A simple tutorial that walks through running a kaggle experiment on kubeflow on ubuntu.
Clone or download
carmine Merge pull request #4 from canonical-labs/v0.2.x
Upgraded kubeflow install to 0.2.7
Latest commit 216c781 Nov 13, 2018

README.md

Kaggle on Kubeflow on Ubuntu

This is a simple tutorial that walks through running a kaggle experiment on kubeflow on microk8s on ubuntu. These instructions are highly reproducible and you'll be able to leverage them for any competition, with the ability to run your experiments locally or in the cloud.

The demo will start with instructions for running everything within GCP, including a shell to run all the commands below. All you need is a browser.

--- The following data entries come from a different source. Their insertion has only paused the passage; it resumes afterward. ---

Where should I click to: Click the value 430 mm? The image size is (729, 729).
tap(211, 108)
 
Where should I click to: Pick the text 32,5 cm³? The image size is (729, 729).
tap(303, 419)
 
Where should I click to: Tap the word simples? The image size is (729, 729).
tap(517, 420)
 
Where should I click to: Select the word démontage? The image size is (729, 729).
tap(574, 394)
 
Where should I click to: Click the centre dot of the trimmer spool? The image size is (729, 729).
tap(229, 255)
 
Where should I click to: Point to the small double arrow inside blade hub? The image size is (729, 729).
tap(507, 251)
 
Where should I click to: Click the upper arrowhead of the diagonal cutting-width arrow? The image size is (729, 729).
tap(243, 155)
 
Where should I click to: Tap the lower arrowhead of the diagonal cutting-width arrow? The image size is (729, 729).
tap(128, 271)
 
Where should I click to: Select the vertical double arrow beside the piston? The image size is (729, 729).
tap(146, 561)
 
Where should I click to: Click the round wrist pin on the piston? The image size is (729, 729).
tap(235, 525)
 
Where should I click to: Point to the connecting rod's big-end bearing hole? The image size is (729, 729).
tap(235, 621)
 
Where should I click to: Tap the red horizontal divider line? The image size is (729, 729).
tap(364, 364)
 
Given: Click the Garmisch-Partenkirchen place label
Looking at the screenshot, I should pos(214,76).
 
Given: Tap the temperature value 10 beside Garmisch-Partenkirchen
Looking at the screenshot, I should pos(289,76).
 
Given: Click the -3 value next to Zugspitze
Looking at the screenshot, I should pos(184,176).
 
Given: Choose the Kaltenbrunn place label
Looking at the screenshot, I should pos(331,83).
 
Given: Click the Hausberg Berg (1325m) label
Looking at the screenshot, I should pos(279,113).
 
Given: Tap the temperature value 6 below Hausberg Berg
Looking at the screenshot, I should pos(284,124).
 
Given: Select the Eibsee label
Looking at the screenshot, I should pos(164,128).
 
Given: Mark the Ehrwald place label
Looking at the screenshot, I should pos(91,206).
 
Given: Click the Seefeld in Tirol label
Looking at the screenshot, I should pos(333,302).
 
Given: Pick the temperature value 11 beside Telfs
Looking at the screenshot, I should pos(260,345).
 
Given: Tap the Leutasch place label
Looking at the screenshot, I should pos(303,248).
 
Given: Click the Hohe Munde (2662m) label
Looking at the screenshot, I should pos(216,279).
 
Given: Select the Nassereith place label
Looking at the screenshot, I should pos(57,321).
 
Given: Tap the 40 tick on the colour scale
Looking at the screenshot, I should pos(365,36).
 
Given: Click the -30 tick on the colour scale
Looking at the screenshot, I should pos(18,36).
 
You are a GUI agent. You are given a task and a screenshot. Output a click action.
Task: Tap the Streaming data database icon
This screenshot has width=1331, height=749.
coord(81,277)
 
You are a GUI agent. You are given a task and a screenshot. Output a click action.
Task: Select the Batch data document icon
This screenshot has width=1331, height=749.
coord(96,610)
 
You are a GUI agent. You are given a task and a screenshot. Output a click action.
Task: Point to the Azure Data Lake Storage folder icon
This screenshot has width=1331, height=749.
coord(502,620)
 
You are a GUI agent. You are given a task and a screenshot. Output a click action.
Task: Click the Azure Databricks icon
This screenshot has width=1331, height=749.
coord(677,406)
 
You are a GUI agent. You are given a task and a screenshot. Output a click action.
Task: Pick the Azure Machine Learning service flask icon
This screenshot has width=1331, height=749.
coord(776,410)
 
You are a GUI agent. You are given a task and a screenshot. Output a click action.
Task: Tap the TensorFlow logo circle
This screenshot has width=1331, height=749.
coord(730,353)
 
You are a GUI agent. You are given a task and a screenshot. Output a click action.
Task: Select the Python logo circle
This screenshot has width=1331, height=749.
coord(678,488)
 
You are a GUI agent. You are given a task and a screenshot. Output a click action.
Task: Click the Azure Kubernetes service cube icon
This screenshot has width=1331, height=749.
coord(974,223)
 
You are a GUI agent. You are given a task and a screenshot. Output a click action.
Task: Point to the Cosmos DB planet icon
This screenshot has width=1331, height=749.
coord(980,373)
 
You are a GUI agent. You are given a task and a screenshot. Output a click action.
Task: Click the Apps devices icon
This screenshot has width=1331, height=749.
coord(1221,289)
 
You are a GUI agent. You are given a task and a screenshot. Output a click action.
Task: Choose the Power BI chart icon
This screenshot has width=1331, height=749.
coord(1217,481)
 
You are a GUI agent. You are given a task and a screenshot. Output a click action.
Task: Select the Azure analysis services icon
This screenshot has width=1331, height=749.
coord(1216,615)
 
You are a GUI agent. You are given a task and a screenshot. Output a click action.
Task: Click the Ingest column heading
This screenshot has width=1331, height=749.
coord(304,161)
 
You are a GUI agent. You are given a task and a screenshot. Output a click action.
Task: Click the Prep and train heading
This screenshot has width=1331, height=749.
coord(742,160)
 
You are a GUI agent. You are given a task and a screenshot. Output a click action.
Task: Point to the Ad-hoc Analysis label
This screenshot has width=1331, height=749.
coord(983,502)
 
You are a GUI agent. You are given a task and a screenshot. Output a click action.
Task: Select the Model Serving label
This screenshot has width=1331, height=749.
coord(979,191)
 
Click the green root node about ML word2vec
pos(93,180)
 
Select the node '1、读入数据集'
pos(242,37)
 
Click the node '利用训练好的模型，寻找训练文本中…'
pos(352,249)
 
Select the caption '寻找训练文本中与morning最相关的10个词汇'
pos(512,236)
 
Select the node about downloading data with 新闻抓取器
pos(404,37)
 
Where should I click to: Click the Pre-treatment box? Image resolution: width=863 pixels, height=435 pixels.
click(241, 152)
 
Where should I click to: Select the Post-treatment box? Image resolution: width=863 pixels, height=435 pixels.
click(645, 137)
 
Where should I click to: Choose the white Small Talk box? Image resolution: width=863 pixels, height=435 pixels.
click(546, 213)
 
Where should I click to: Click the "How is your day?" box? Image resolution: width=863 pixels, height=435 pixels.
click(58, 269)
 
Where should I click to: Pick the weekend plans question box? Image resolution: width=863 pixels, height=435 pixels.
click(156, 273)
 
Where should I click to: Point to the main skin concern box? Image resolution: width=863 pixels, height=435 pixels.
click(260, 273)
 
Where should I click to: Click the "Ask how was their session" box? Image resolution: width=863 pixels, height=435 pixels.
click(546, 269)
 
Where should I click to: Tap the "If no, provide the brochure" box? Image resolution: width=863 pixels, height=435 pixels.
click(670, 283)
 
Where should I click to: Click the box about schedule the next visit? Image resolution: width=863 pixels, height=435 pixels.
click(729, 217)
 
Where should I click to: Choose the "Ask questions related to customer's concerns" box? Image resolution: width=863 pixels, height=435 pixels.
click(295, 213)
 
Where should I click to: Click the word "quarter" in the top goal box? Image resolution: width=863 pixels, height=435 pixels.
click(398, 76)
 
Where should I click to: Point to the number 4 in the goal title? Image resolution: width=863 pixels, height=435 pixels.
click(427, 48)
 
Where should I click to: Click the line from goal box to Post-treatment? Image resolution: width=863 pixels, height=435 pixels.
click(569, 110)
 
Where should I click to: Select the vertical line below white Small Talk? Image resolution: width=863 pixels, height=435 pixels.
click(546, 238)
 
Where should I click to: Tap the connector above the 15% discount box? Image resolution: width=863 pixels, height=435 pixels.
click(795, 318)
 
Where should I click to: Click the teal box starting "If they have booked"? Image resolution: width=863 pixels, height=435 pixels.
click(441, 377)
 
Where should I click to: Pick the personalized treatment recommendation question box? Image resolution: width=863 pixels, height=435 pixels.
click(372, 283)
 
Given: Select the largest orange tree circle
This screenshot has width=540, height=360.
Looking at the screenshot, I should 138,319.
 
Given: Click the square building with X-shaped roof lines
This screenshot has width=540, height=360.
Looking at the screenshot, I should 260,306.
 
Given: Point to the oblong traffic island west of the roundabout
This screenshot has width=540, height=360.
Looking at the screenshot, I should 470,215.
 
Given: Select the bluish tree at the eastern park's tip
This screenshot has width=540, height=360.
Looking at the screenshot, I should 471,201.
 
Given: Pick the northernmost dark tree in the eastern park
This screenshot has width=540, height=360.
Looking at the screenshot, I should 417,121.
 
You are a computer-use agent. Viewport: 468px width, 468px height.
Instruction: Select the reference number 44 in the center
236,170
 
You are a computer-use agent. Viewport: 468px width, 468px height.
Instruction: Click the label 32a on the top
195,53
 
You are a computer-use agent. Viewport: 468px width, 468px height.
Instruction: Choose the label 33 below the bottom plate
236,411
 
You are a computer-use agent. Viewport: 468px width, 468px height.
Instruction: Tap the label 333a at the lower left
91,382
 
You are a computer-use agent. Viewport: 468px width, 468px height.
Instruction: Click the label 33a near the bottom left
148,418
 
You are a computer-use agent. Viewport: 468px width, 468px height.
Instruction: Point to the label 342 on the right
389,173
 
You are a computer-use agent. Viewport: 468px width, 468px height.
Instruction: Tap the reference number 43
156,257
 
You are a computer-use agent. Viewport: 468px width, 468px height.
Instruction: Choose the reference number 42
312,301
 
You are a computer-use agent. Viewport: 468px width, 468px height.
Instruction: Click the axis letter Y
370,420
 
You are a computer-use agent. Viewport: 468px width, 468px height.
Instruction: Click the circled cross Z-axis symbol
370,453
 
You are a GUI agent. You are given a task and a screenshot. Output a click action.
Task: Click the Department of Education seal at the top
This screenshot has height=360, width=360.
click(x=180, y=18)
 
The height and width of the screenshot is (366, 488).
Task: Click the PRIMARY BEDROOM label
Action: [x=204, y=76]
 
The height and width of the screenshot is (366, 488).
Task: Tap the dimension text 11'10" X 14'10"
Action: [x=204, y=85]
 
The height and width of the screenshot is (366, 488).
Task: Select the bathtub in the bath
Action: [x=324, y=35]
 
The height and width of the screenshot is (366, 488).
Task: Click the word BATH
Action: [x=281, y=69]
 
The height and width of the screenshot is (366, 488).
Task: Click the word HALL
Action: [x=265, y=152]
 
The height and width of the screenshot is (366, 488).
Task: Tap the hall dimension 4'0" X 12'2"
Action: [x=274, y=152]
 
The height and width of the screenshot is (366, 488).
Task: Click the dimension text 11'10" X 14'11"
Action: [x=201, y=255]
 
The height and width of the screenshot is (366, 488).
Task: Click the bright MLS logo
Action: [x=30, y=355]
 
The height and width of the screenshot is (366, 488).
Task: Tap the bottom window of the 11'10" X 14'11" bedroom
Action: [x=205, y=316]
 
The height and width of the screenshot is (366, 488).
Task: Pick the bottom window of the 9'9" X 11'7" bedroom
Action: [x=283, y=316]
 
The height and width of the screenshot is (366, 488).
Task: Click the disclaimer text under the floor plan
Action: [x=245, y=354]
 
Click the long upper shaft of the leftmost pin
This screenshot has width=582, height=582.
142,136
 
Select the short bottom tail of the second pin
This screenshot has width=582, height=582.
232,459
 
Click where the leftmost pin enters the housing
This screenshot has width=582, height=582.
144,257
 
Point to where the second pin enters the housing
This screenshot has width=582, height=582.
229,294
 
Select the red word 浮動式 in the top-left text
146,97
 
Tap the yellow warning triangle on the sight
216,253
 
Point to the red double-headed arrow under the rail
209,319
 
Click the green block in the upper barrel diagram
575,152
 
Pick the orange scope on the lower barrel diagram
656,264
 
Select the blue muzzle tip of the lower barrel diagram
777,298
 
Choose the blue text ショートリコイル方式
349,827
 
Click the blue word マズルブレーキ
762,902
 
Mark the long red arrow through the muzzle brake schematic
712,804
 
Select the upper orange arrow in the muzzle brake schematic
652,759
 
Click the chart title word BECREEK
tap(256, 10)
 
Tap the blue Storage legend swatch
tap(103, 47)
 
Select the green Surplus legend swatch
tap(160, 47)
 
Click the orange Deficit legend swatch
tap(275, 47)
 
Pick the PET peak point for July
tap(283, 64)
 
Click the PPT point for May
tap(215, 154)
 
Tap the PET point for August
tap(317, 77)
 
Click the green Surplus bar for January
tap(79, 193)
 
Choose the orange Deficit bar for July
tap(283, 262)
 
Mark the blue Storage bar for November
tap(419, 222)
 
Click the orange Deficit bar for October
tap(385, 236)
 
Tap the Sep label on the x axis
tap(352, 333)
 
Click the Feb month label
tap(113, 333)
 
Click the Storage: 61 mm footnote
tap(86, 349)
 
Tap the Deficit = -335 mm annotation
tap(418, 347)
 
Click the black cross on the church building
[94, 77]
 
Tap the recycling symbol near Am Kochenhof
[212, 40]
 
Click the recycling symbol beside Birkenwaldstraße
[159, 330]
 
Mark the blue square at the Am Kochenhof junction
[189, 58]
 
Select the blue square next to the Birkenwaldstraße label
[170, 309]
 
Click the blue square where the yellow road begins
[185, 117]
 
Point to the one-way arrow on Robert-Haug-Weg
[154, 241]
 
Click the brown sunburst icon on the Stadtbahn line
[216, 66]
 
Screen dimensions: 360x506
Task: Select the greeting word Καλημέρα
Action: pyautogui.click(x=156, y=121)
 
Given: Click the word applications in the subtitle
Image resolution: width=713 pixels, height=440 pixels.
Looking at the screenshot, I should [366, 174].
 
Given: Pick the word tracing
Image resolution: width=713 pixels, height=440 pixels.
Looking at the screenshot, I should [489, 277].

At the end of the exercise, you'll end up with a deployment that looks something like this:

deployment diagram

NB: This tutorial is inpired by the Kaggle on Kubeflow blog post on kubeflow.org.

Setup Instructions

0. Start a shell and download this repo

This setup relies on scripts that you'll need to run from a shell.

An easy, compute independent way to get a shell is to launch one in the browser. Google's cloud console comes with this mechanism. So we'll start there.

0.1. Start Cloud Shell

Assuming you've created your google cloud account and you've created a project, go to the console and launch the shell:

cloud shell link

This will bring up a section at the bottom of the screen, which is your shell:

cloud shell section

0.2. Clone this repo

From your shell, please run the following:

$> git clone https://github.com/canonical-labs/kaggle-kubeflow-tutorial.git
$> cd kaggle-kubeflow-tutorial

1. Create a Virtual Machine

These instructions assume you have access to an Ubuntu operating system. If you already have access to an Ubuntu environment with sufficient memory (eg at least 16GB), processing power (eg at least 4 cores), and disk space (at least 100GB free), and you are comfortable installing this software locally, then skip this step and go to 2.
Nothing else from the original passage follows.